## Provided data
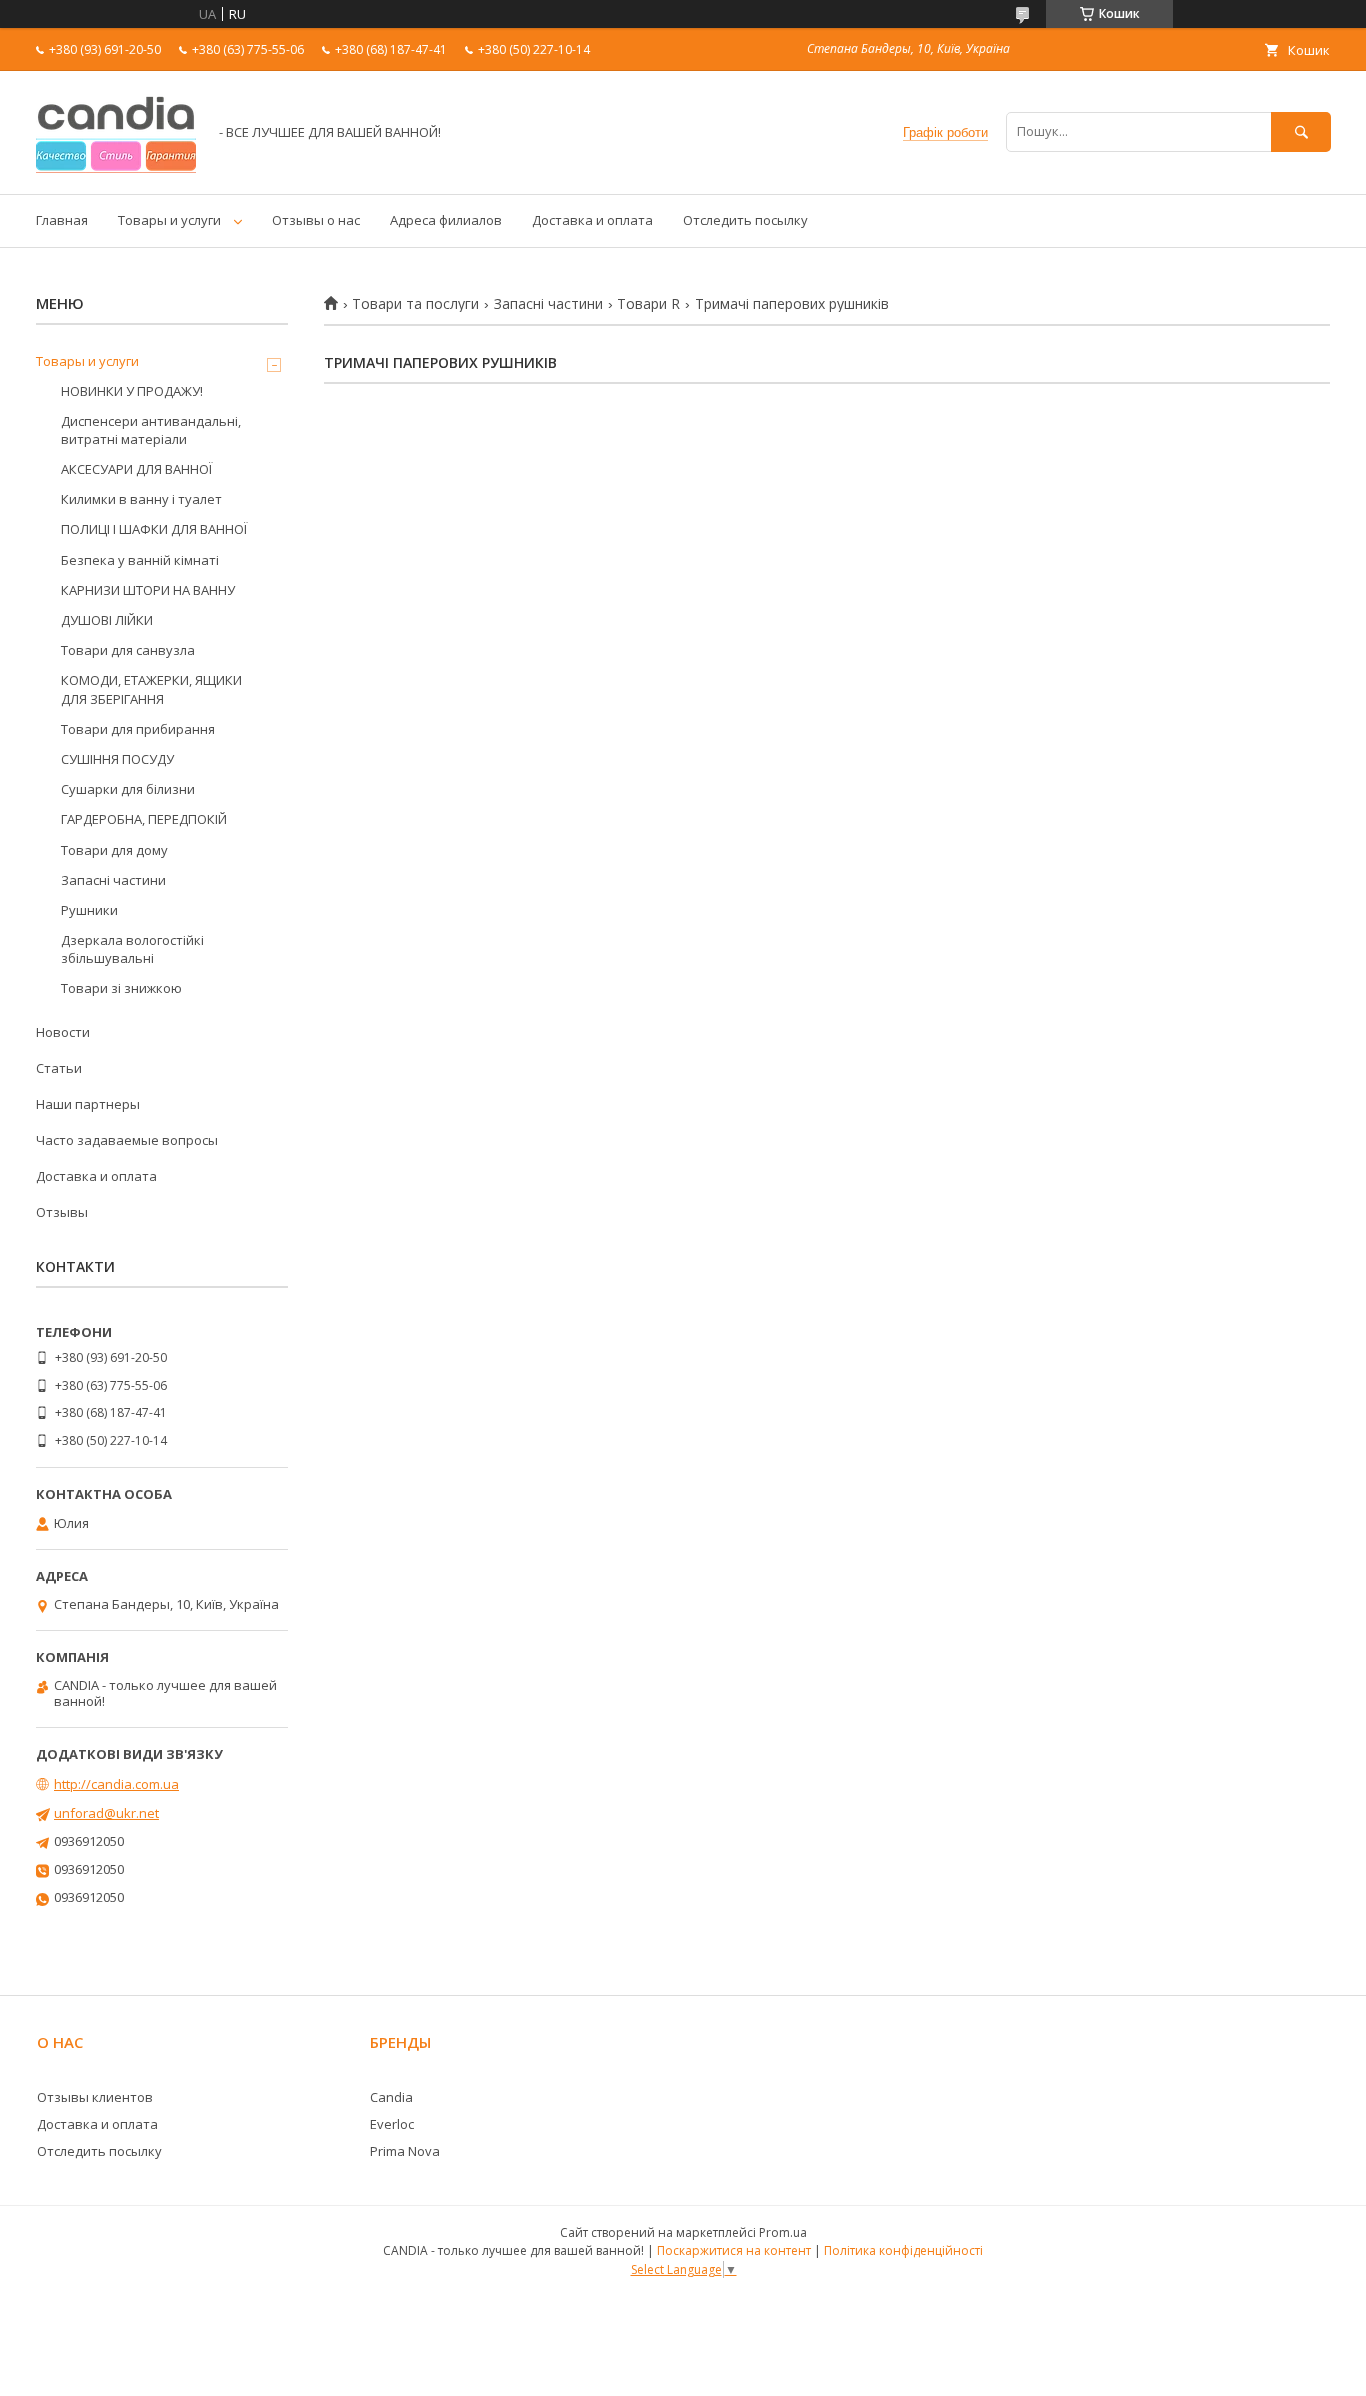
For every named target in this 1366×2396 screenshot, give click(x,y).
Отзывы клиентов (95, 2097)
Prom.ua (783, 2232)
...
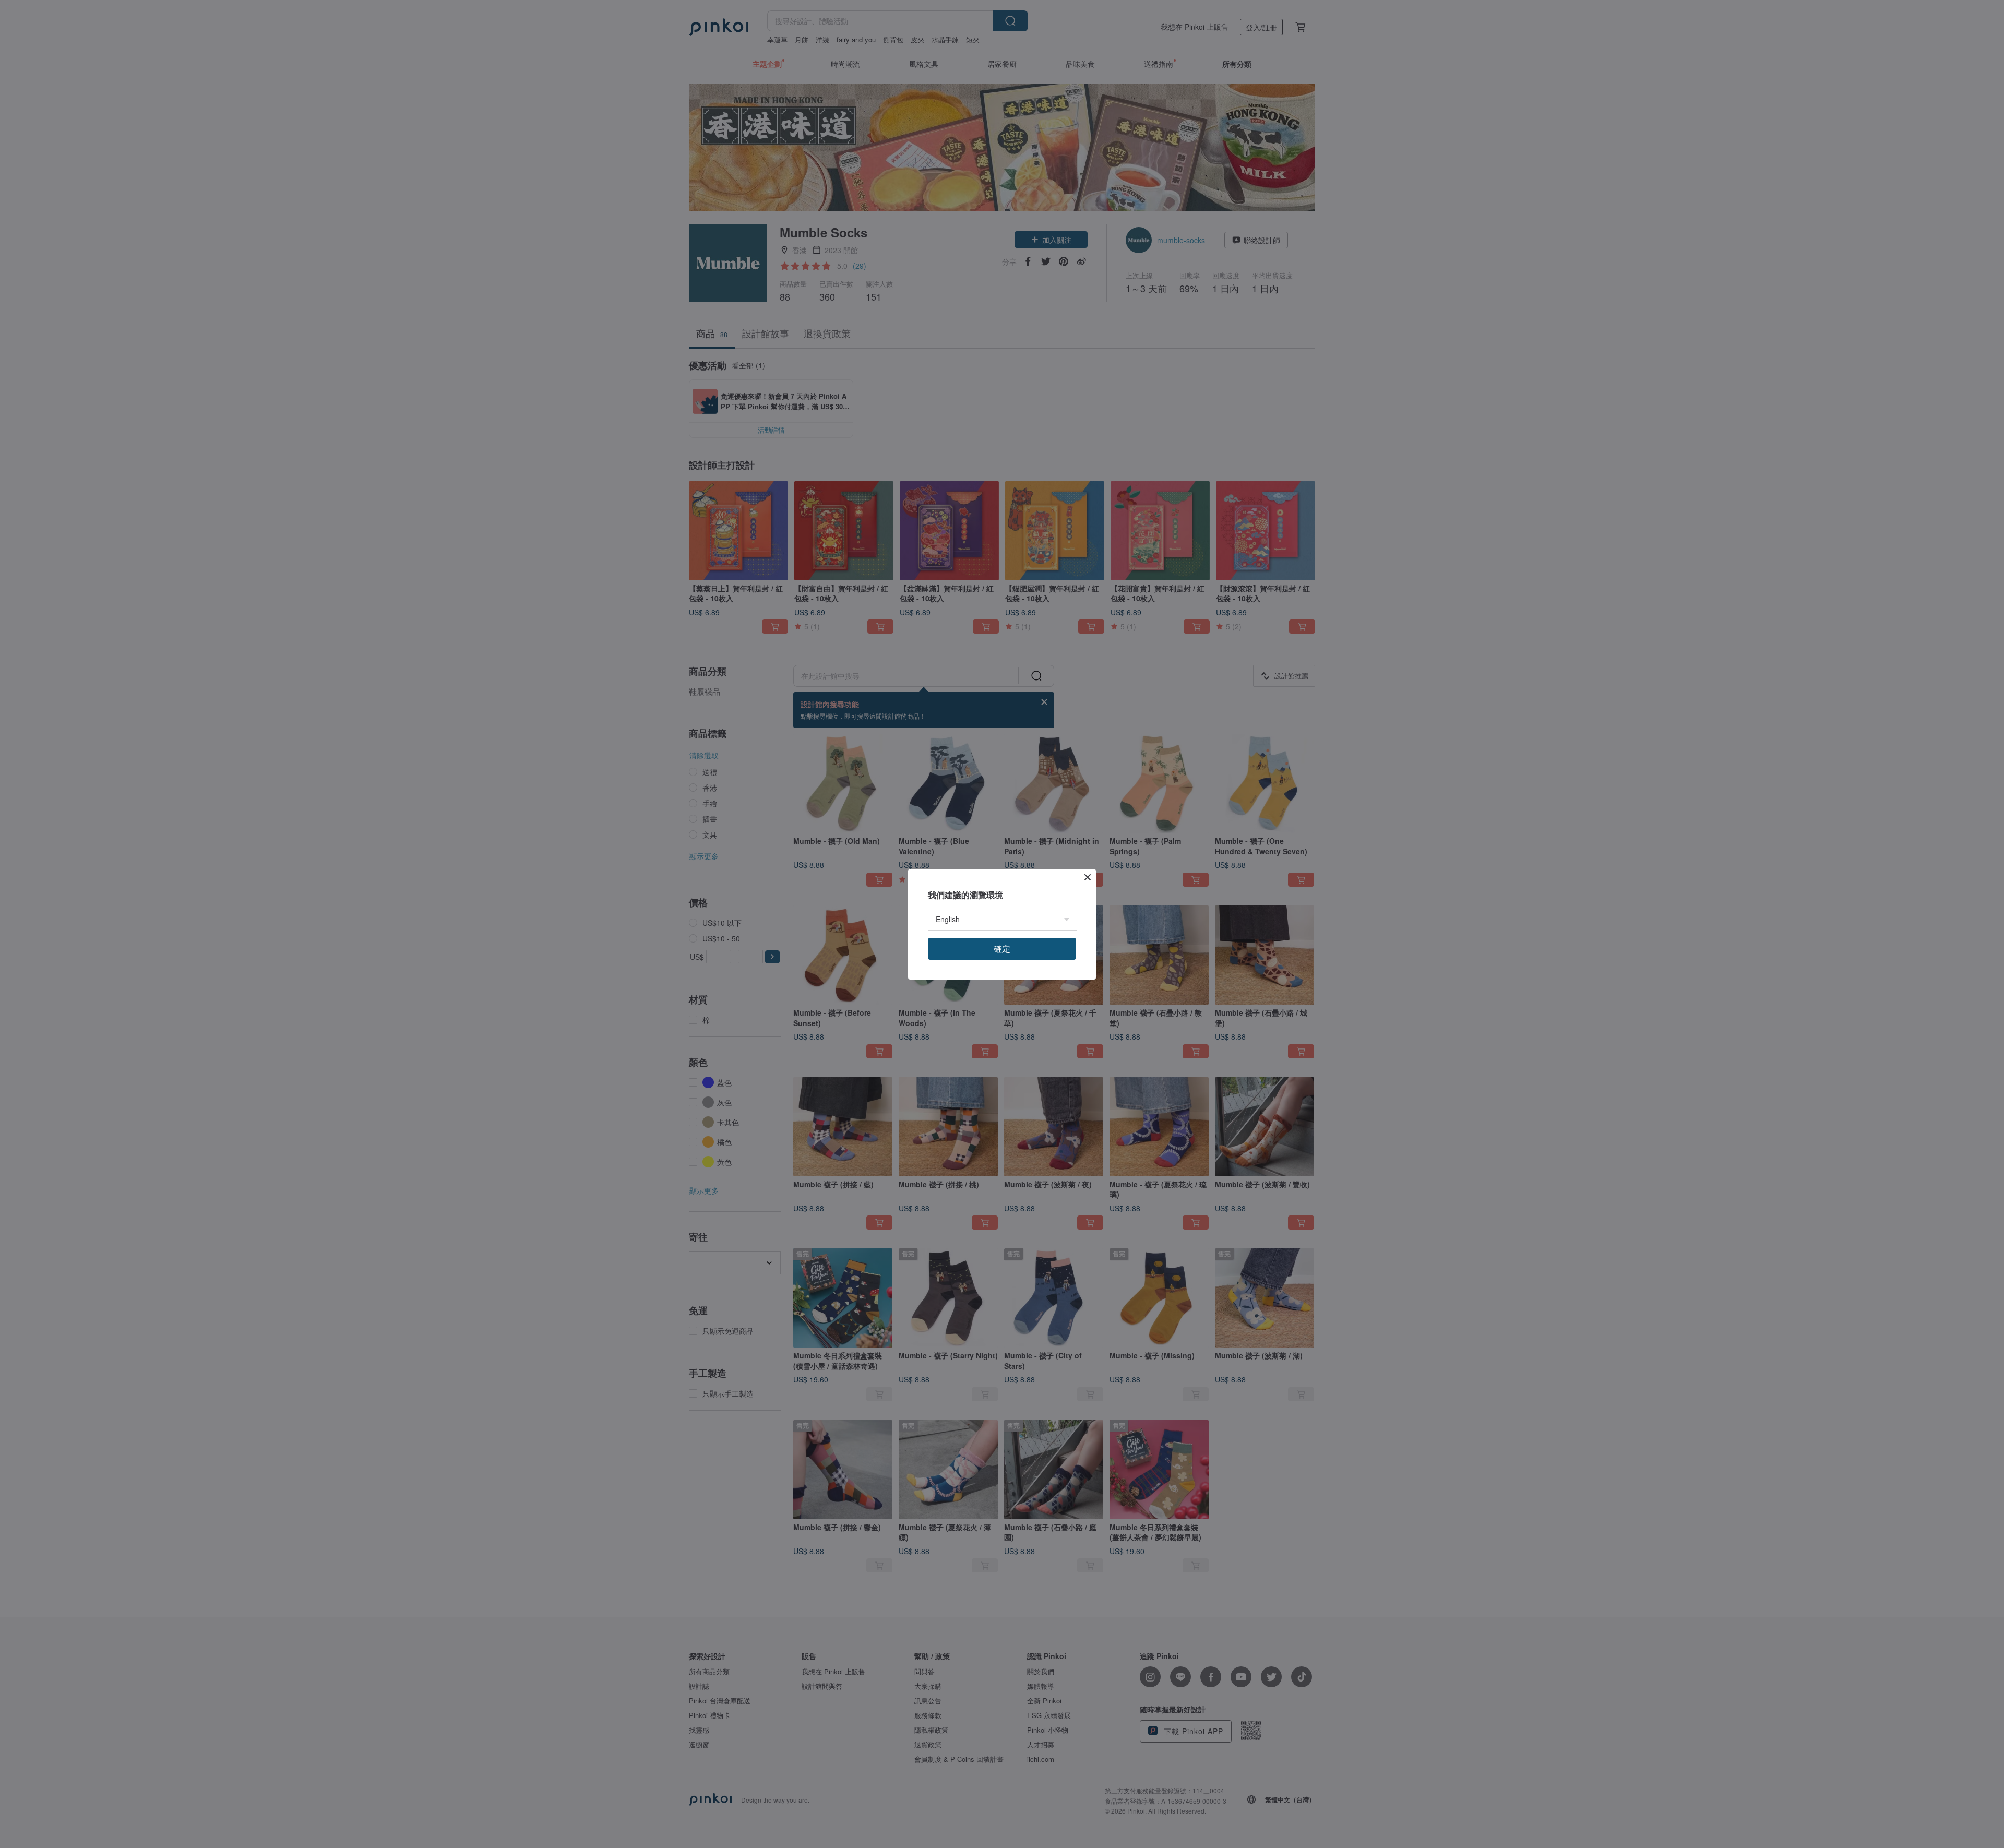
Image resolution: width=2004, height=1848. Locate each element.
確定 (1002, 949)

## Work required
Of the entries above, repeat exactly the lines from the line with "Image resolution: width=2004, height=1848." through the line with "確定 (1002, 949)", both of them included.

## Solution to this task
Image resolution: width=2004, height=1848. Locate each element.
確定 (1002, 949)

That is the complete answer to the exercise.